You can read some of the poems from his The Book of Frank which won the Gil Ott award as chosen by Nathaniel Mackey, Myung Mi Kim, Eli Goldblatt, and Charles Alexander here.

Check out CA's blog here. You'll find interviews, reviews of his work and lots of other goodies.

Here's a thought for a CA-like exercise: go to the farmers market and stay until it closes down. Like Agnes Varda, observe what's left over and see what you and others can glean. Talk to the gleaners. Take notes. Take notes. Take notes. Eat some of the leftover food you have gleaned from the market. Eat something that is bruised or nearly rotten. Take notes. Take notes. Leave the market. Look at an image of your favorite painting. Take notes. Take notes. Take lots and lots of notes. Select 3 lines from your notes about the painting and make a poem using these lines interspersed with lines and language that you glean from your farmers' market notes.
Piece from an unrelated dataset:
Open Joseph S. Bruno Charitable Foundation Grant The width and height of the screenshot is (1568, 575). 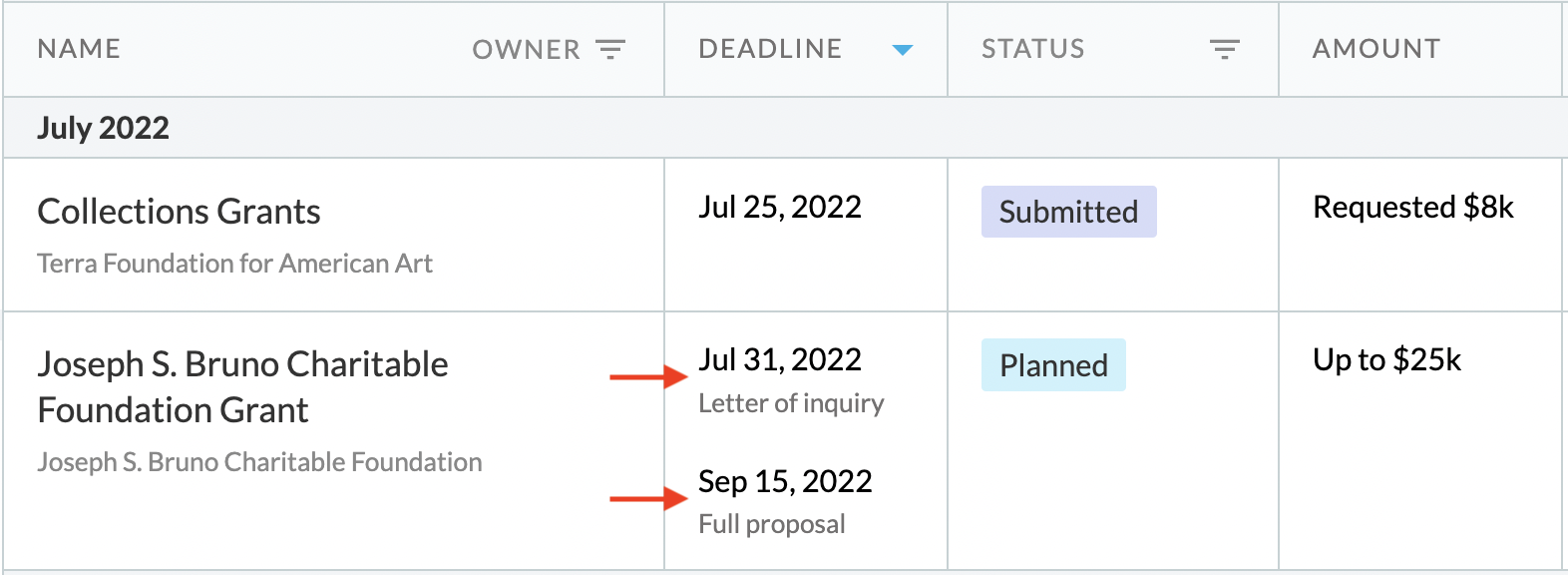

Frank Sherlock was the second reader and he tore up the stage with his poems delivered in rapid fire, story interspersed. You can check out Frank's blog here.

Here's a piece from Sherlock's book, Over Here.
The line formatting isn't really holding here, so to read it as you should, click here, and scroll down.

Out there is sunsetted a low-wattage glow to backlight the active to give the theories their shine Stacked books of forever stamps have already blanketed trails Finding the next lost history via these lives will be a wandered conversation beginning w/ the theory that turns on the active A child stands alone w/ a gas can in handBomb belt hula hoop juice box w/ a pull pin Keep the straw squeezed & nobody gets hurt It has almost been covered almost a memory like the time when the bison had space



Here's what Drew Gardner had to say about Frank:

“Frank Sherlock’s poetry uses a poetic composting system, where thoughts and noticings which might evaporate or be discarded from the mind are collected and made into an area of material where perceptions and insights can grow. Like Buck Downs, he uses a kind of poetic witness protection program to relocate micro-social speech rhythms, self-reflective process descriptions and figures of speech” – Drew Gardner’s Blog


You can read more of Frank's work here.

On Saturday these two writers from Philadelphia held a workshop jointly sponsored by Nonsite and Small Press Traffic. I couldn't go, because I had to work. But, I bet it was transformative.